Weakening Mo–H Bond of Mo2C MXene Cocatalyst by Increased Antibonding-Orbital Occupancy State for Superior Photocatalytic Hydrogen Production

The 2D molybdenum carbide MXene (Mo2CTx) is a promising non-noble cocatalyst for photocatalytic H2 evolution due to its excellent metallic conductivity and Mo active sites with a Pt-like d-band structure. However, the basal plane of Mo2CTx contains numerous inactive F-terminal groups that spontaneously coordinate with exposed Mo atoms by F-containing etchants, which results in the strong Mo–Hads bonds and the weak desorption of produced H2 from their surface so that the Mo2CTx cocatalyst exhibits very limited hydrogen-evolution activity.

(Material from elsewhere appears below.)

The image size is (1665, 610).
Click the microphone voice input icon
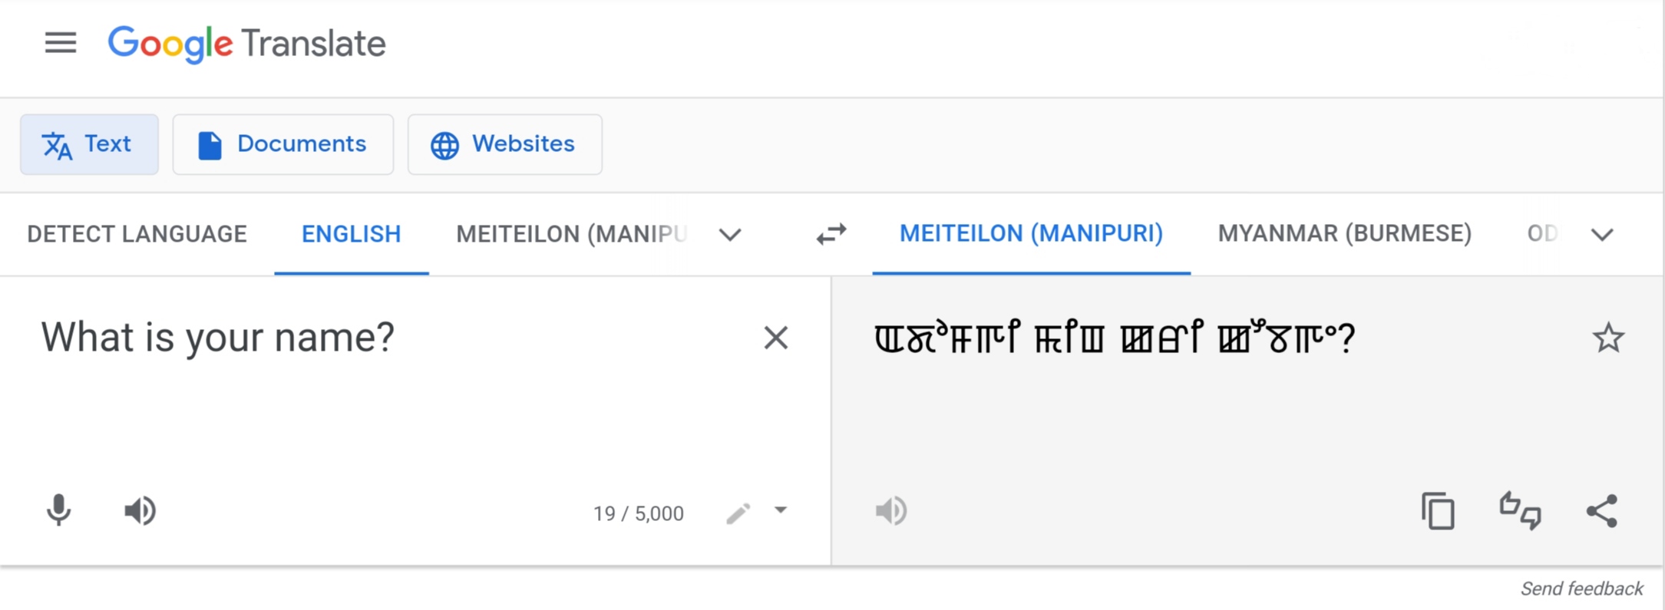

Considering that the antibonding-orbital occupancy state of Mo can predominately optimize Mo–Hads bonds by free-electron transfer, in this work, an electron-reversal strategy of constructing a MoS2–Mo2C MXene heterophase by increasing the occupancy state of the antibonding orbital to weaken Mo–Hads bonds is first realized for the boosted H2-evolution activity. The MoS2–Mo2CTx/CdS photocatalysts were synthesized by a dual-functional l-Cys-assisted one-step hydrothermal method. Experimental results showed a superior H2-production activity of MoS2–Mo2CTx/CdS (2.35 mmol h–1 g–1, AQE = 3.64%), which was 20 and 2.6 times over those of CdS and Mo2CTx/CdS, respectively. Theoretical calculations corroborate that the weakened Mo–Hads bonds in the MoS2–Mo2CTx heterostructure are realized through the increasing antibonding-orbital occupancy state of Mo sites and the electron transfer from MoS2 to Mo2CTx for the enhanced photocatalytic hydrogen-production performance of CdS. This research determines the dominant role of antibonding-orbital occupancy states in the H-adsorption regulation of active sites in Mo2C MXene cocatalysts for photocatalytic hydrogen production.